Evaluation using nine TRIPOD+AI items revealed serious deficiencies in both datasets: neither provided information on when, where, why, or how the data were collected, nor could authenticity be independently verified. Both datasets failed all nine TRIPOD+AI data provenance assessment items.
The stroke dataset included 5,110 cases, which contained irregular patient IDs, improbable blood glucose and age distributions, and unrealistically little missing data. Similarly, the diabetes dataset comprised 100,000 cases that contained repetitive and unnatural values, artificial correlations, and many duplicate entries. Together, these findings indicate that both datasets are likely synthetic, fabricated, or otherwise unreliable and therefore unsuitable for research or clinical application.
The 125 included articles originated from 32 countries. However, reporting on ethical approval was rare, and most articles lacked sufficient information about data provenance.
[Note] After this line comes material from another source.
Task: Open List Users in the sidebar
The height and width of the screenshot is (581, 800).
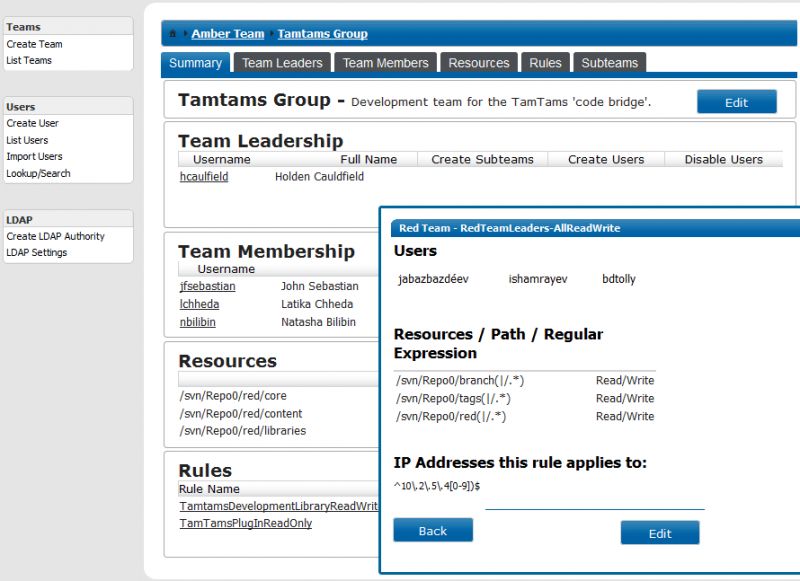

Only a small number described their data sources, and the majority did not meet basic transparency standards.
Nevertheless, these datasets were widely cited and frequently used to make recommendations for clinical care. Of the 125 studies, three models showed evidence of potential use in practice, one was cited in a medical device patent, and 86 review articles referenced these models.
Some articles described actual or potential use in clinical settings, and 11 studies developed web- or app-based prediction tools with graphical user interfaces, two of which were publicly accessible. None of the studies were referenced in policy documents.
The number of publications using these datasets has continued to rise, despite ongoing concerns about the quality and authenticity of the underlying data.
Conclusion
The current study highlights the urgent need to address the use of unreliable data in clinical prediction model research. Reliable data and transparent methods are essential to ensure trustworthy clinical decisions and safeguard patient care. The authors recommend action by journals, publishers, data repositories, researchers, and clinicians to improve standards and promote responsible research practices.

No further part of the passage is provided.